### THE PROBLEM
The material below holds the lines to copy: from the one with "Task: Shuffle to a random problem" up to and including the one with "Viewport: 280px width, 607px height.". Copy them exactly and skip the pictures.

### DATA TO USE
──────

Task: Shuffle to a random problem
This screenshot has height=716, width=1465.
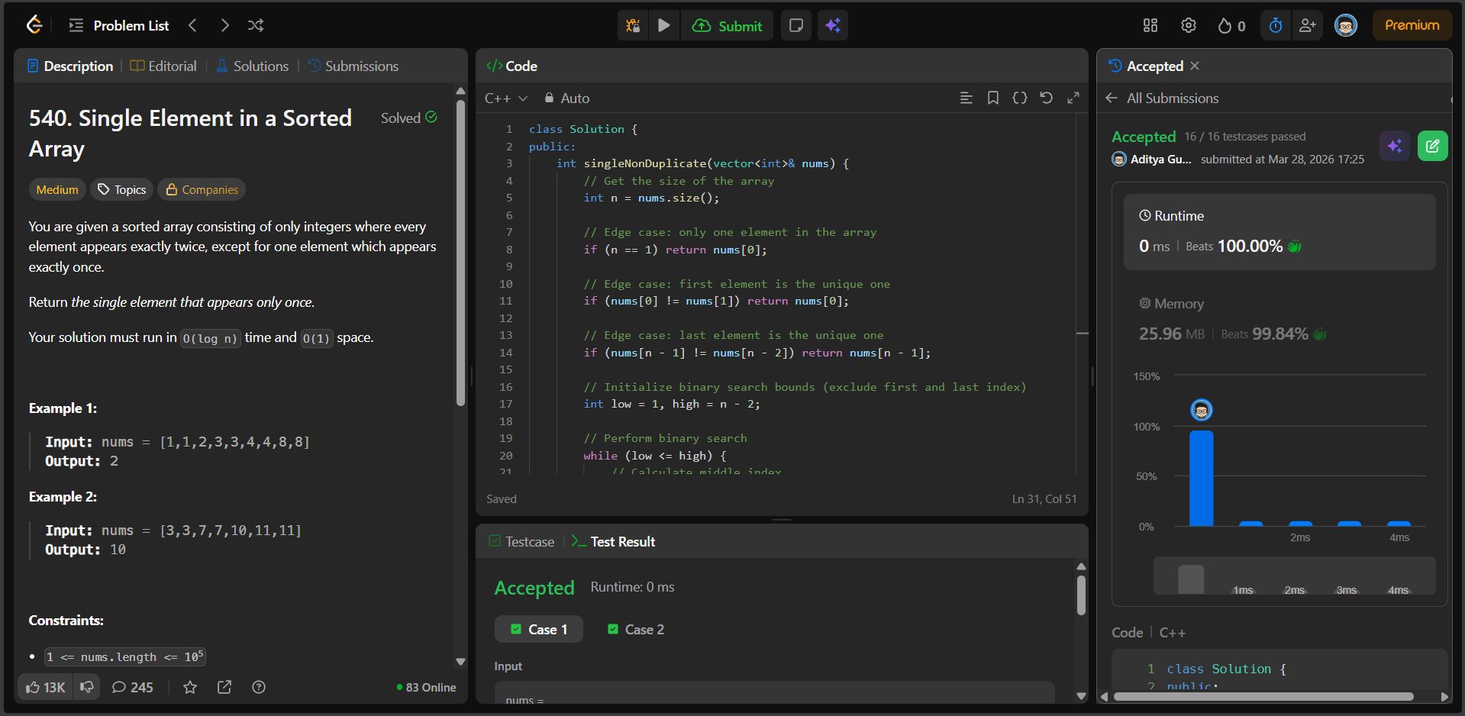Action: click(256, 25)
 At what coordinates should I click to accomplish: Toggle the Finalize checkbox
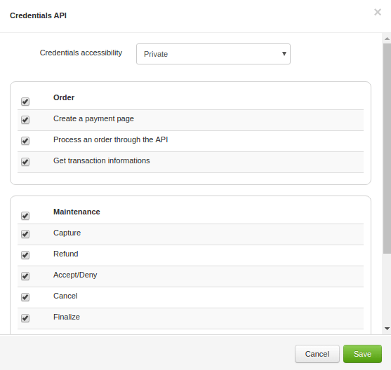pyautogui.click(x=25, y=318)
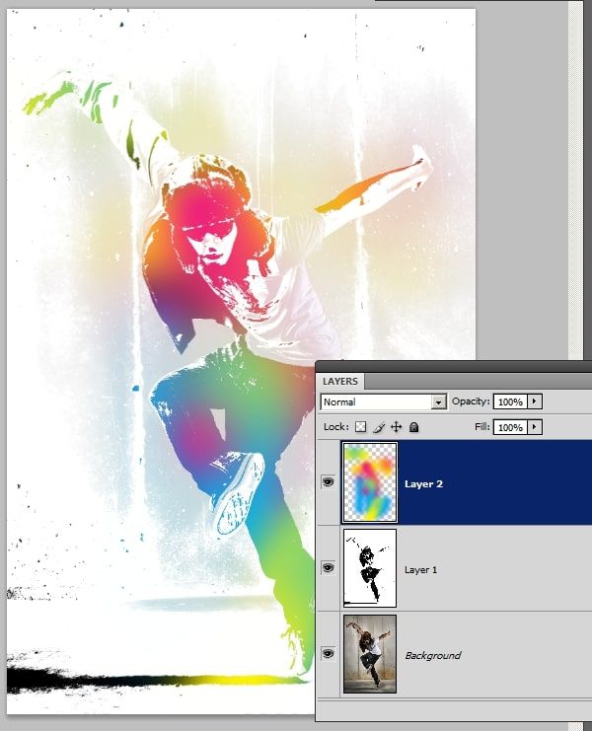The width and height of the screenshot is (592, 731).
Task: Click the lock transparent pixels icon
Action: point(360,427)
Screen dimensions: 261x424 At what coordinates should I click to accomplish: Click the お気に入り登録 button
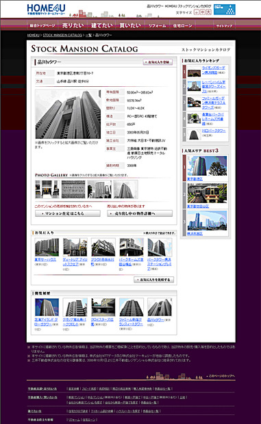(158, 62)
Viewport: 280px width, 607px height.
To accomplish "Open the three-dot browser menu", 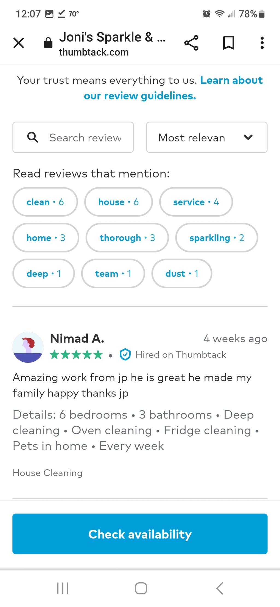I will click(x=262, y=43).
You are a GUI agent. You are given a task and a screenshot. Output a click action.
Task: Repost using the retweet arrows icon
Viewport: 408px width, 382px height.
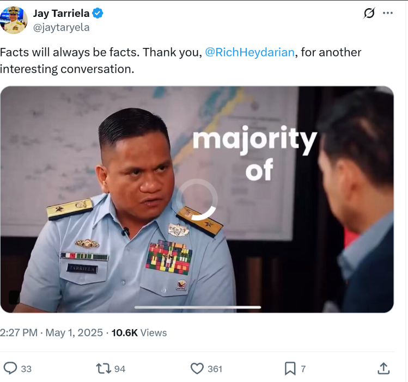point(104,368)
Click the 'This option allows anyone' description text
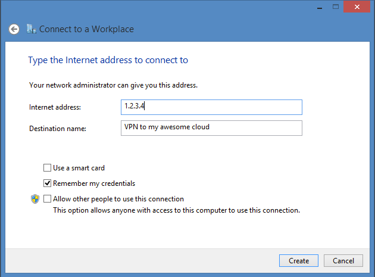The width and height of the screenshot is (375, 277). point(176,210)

──────

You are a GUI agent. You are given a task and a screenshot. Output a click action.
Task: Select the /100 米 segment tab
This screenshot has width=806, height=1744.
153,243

──────

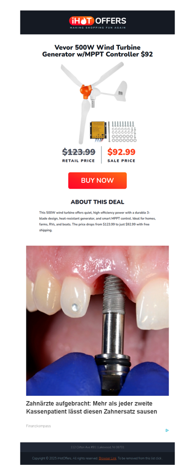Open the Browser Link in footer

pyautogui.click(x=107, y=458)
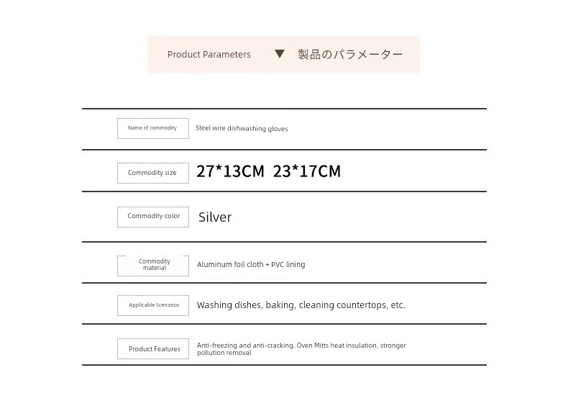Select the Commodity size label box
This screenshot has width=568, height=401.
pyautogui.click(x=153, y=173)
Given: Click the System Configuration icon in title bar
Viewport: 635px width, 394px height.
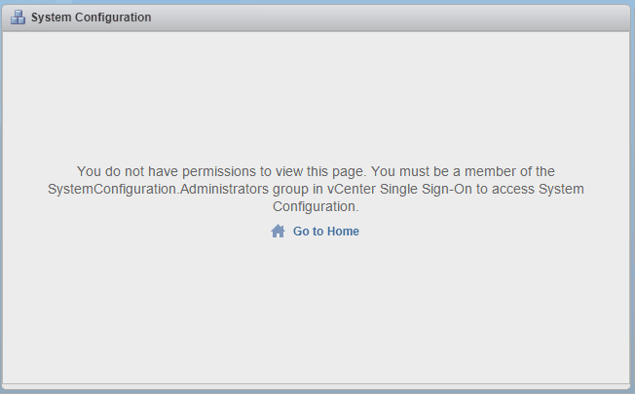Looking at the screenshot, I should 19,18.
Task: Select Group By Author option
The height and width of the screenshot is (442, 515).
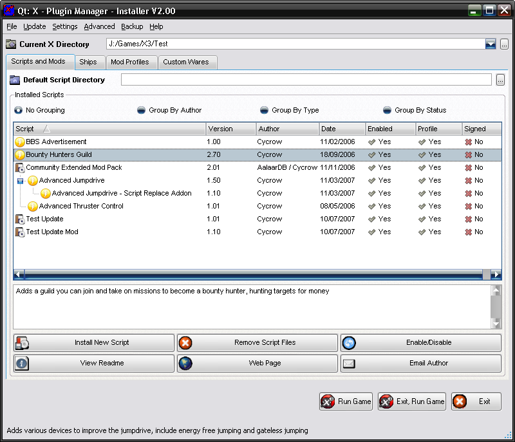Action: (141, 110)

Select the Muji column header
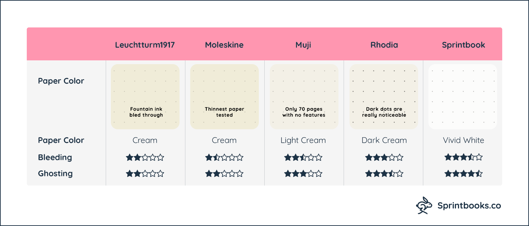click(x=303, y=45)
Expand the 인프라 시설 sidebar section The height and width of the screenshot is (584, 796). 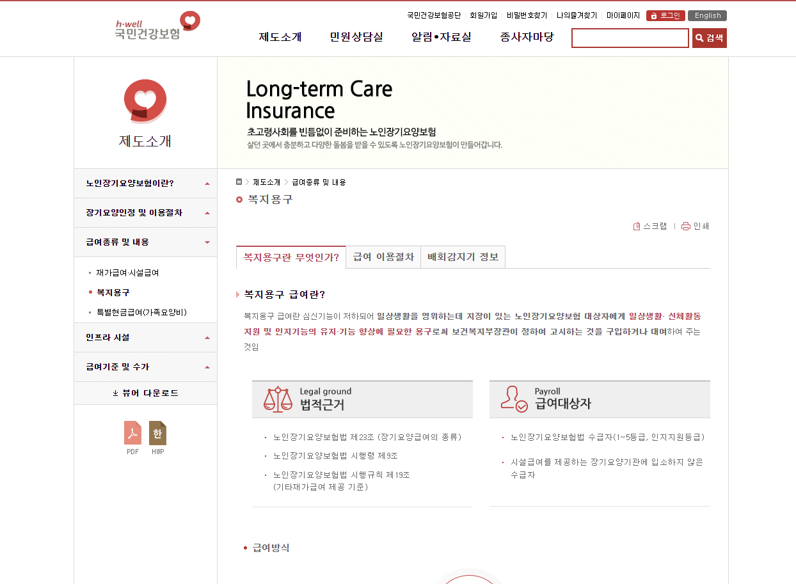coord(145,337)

──────

### ANSWER BOX
Task: Shuffle to a random problem
This screenshot has height=716, width=1465.
Action: click(256, 25)
 At what coordinates should I click to accomplish: Toggle the Finalize checkbox
pyautogui.click(x=25, y=318)
The width and height of the screenshot is (592, 731).
Task: Click the lock transparent pixels icon
Action: point(360,427)
Screen dimensions: 261x424 At what coordinates should I click to accomplish: Click the お気に入り登録 button
(158, 62)
Viewport: 280px width, 607px height.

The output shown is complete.